Last week, he told "Wall Street Week" viewers that the fundamentals of the oil industry have changed. He said, "These guys like Exxon and Chevron and Royal Dutch Shell are simply replacing $20 [per barrel] oil with $80 oil.”

He's right. Cheap oil that costs $20 a barrel to get out of the ground is gone. Oil from the Canadian oil sands costs at least $60 a barrel to produce. To get at the massive deepwater Brazilian oil fields, you have to get through 6,600 feet of water and another 16,000 feet of salt, sand, and rocks. It's gonna cost a lot more than $20 a barrel to do that...

The most efficient U.S. shale wells can produce oil at around $45 a barrel.

So, yeah, clearly oil companies aren't making as much money with oil prices at ~$60 a barrel as they were when oil was ~$100.

But I'm not sure I want to wager any loot that oil stock prices are going to head lower from here...

Know When to Fold 'Em

The fact is, oil prices cannot stay at $60 forever. It's a simple matter of supply and demand from Economics 101.

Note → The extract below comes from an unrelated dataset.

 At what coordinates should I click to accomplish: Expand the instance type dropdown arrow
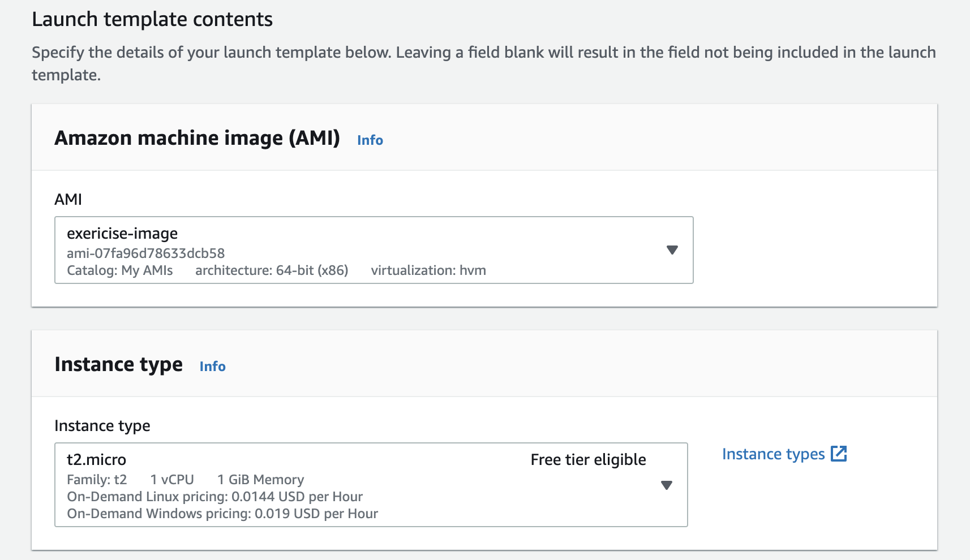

If you can't sell something at a price that gives you a profit, then you're not going to produce it. As oil prices squeeze profits, there is less incentive to pump more oil. That's why drilling rig counts in the U.S. have fallen for 24 straight weeks.

Oil companies have decided that preserving cash is more important than producing marginally profitable oil, so fewer new wells are being drilled.

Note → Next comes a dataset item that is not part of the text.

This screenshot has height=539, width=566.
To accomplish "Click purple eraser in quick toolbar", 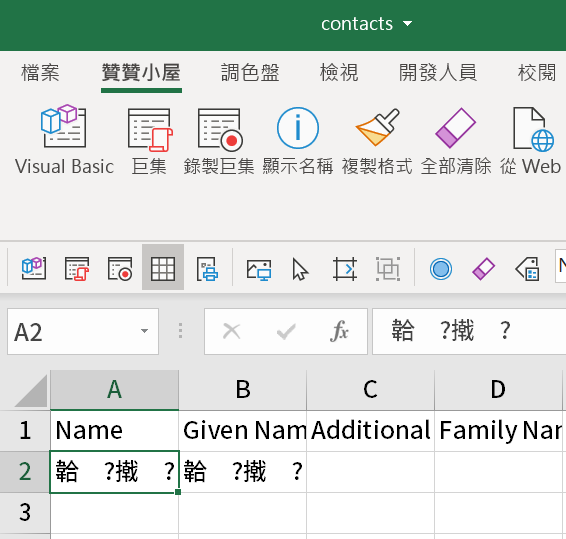I will [x=483, y=269].
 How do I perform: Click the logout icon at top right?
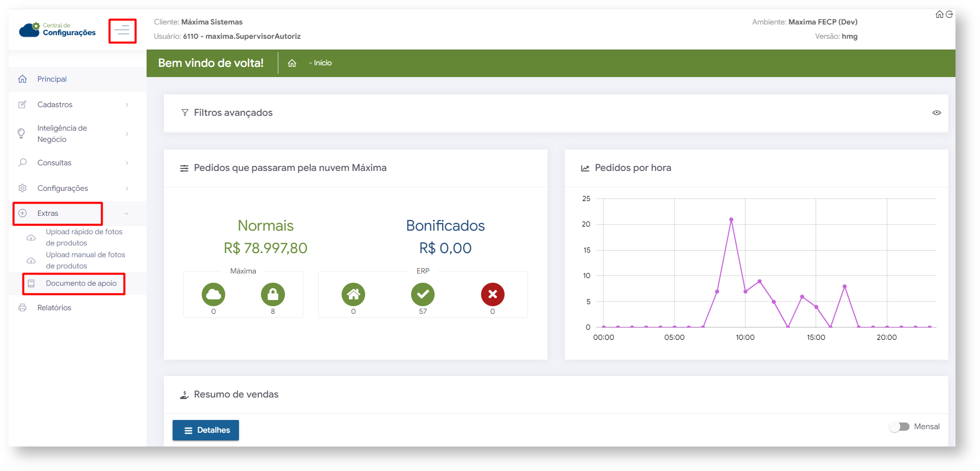point(949,14)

Lower oil production means oil supply will not grow like it has over the last few years, when $100 oil meant big profit margins. But the demand side of the equation — oil use — continues to grow 1% to 2% a year. That's about 1.5 to 2 million barrels a day.

And the fact that the world loses around 5% of oil supply every single year from field depletion means the current oversupply will balance out pretty darn quickly.

How quickly? I don't know. There are a lot of variables that make predicting the exact timing of a turn for oil prices difficult. And really, oil price have already rebounded nearly 40% — from $42 to $60 — because everyone knows the supply and demand situation will change in the future.

It really is just a question of when.

So what do you do? How do you prepare for a rebound in oil prices and oil stock prices when the timing is uncertain?

Get Paid to Wait

Of course, you could just buy high-quality oil stocks and wait for the inevitable rebound. That's what many investors are doing right now.

But of course, if oil prices don't recover this summer, or if it takes until next year to get some momentum for oil prices, those oil stocks aren't going to do much. They might even trade lower, as Jim Chanos thinks.

I don't know about you, but I damn sure don't want to buy a stock that has a pretty good chance of trading 20% to 30% lower sometime in the next year. So here's how you can get paid to wait for the real oil stock rebound...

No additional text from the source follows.